■ RECORDS PROVIDED
/---

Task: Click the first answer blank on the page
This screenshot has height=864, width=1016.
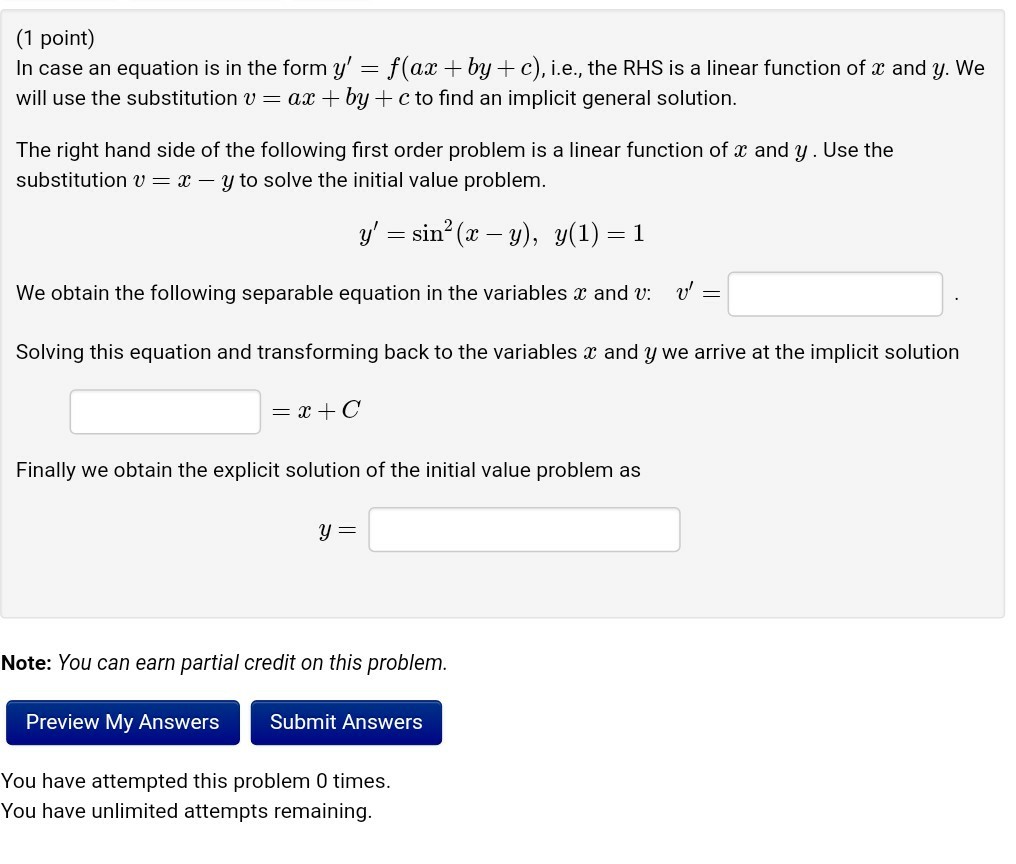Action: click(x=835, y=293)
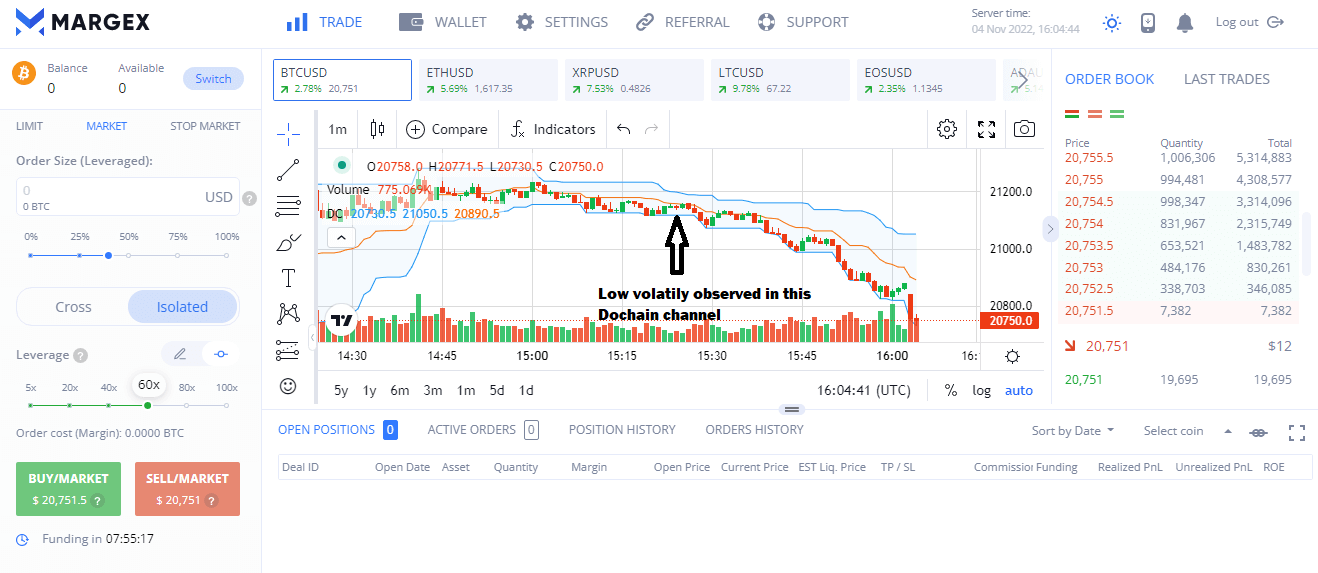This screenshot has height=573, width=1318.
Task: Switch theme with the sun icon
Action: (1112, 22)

\---
/---

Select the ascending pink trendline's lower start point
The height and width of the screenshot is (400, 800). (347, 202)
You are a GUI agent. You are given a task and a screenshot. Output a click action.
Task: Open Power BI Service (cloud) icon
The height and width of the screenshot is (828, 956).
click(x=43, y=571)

\---
/---

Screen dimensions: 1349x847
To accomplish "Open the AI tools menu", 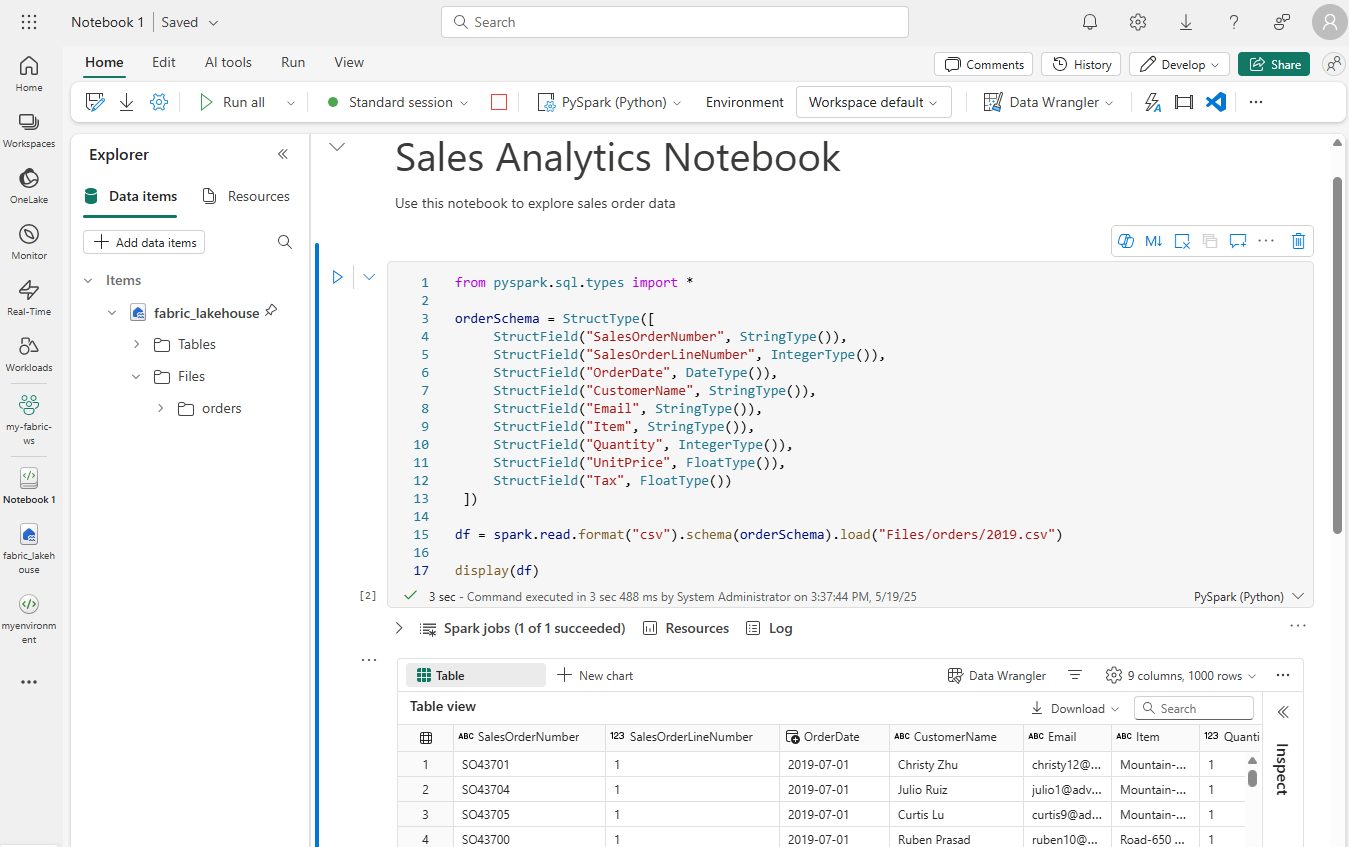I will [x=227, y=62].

\---

■ REQUIRED ACTION
Among the entries above, the line containing "Select the ascending", the line containing "Task: Open Power BI Service (cloud) icon", and all lines between them are to be restated word for word; nothing else belongs in the reply.

■ SOLUTION FOR THIS TASK
Select the ascending pink trendline's lower start point
The height and width of the screenshot is (400, 800). (347, 202)
You are a GUI agent. You are given a task and a screenshot. Output a click action.
Task: Open Power BI Service (cloud) icon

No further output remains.